Saluant la « rigueur » du magistrat, l’organisme de défense des droits humains exige que l’action publique soit enclenchée avec célérité.
L’instruction sur l’un des dossiers de criminalité transnationale les plus retentissants de la dernière décennie franchit une étape charnière. Dans une note de presse portant la signature de son directeur exécutif, Me Camille Occius, l’OCNH dit avoir pris connaissance avec une « attention soutenue » des conclusions rendues le 16 février dernier par le juge Massillon, désigné par la Cour d’appel de Port-au-Prince.
Ce rapport, qui fait suite à l’importation illégale d’armes et de munitions en juillet 2022 sous le couvert de privilèges douaniers ecclésiastiques, met en lumière un réseau complexe. Selon l’organisation, l’enquête judiciaire révèle l’implication de cadres de l’institution religieuse, de courtiers et de complices internationaux, dans un montage financier où plus de 2,3 millions de dollars américains et 142 millions de gourdes ont été gelés.
Une « trahison » envers la société
Pour l’OCNH, l’usage détourné des franchises douanières pour alimenter le trafic d’armes et la contrebande ne relève pas simplement du délit, mais d’une « trahison grave envers la société haïtienne ». L’organisme souligne que ces structures criminelles sont les moteurs de l’insécurité galopante qui paralyse le pays.
Face à la gravité des faits, l’organisation formule des recommandations précises aux acteurs de la chaîne pénale.

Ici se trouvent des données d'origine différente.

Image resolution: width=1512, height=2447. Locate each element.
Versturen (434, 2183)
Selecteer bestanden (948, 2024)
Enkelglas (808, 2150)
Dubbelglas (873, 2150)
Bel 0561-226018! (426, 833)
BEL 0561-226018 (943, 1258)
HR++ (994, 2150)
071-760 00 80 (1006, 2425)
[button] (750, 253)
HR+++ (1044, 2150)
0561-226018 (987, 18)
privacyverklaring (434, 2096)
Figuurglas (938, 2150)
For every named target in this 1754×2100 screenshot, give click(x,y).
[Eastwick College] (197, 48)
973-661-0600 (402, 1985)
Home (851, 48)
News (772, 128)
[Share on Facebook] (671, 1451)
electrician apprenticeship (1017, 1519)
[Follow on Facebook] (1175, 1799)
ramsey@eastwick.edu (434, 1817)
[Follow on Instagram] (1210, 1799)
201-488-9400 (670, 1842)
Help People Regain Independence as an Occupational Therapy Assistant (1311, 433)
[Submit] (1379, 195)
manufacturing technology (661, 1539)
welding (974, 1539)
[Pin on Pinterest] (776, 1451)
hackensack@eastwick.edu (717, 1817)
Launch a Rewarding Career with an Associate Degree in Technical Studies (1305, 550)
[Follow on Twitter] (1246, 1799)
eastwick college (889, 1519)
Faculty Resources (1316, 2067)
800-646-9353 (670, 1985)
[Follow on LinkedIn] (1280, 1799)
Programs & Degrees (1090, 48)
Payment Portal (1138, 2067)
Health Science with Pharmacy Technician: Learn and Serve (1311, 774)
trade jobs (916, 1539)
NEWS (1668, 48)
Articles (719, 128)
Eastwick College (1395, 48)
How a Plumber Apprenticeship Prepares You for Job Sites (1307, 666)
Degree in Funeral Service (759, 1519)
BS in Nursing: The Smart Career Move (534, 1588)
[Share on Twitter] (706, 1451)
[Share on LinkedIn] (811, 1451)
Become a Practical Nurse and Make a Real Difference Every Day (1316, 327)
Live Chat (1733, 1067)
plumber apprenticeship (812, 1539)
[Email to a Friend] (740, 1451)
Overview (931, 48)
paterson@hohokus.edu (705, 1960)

Elle appelle le ministère de la Justice et de la Sécurité publique à engager l’action publique avec « diligence et fermeté », en se gardant de toute forme d’ingérence politique ou diplomatique.
Vers un procès criminel ?
L’OCNH recommande à la Cour d’appel de Port-au-Prince de s’appuyer rigoureusement sur les conclusions du juge d’instruction pour ordonner, le cas échéant, le renvoi des inculpés devant la juridiction criminelle compétente. « Ce dossier doit constituer un précédent fort démontrant que le principe d’égalité devant la loi s’applique à tous, quel que soit le statut social ou religieux », martèle la note.
Par ailleurs, l’organisation plaide pour une réforme urgente du système des franchises auprès de l’Administration des douanes et du ministère des Finances. Elle exhorte également l’Église épiscopale d’Haïti à une « coopération de bonne foi » avec la justice et à engager des réformes internes profondes pour restaurer sa crédibilité morale.
« Le dossier de l’Église épiscopale constitue un test important de l’intégrité de notre système judiciaire », conclut Me Camille Occius, rappelant que la fin de l’impunité demeure la condition sine qua non de la stabilité démocratique en Haïti.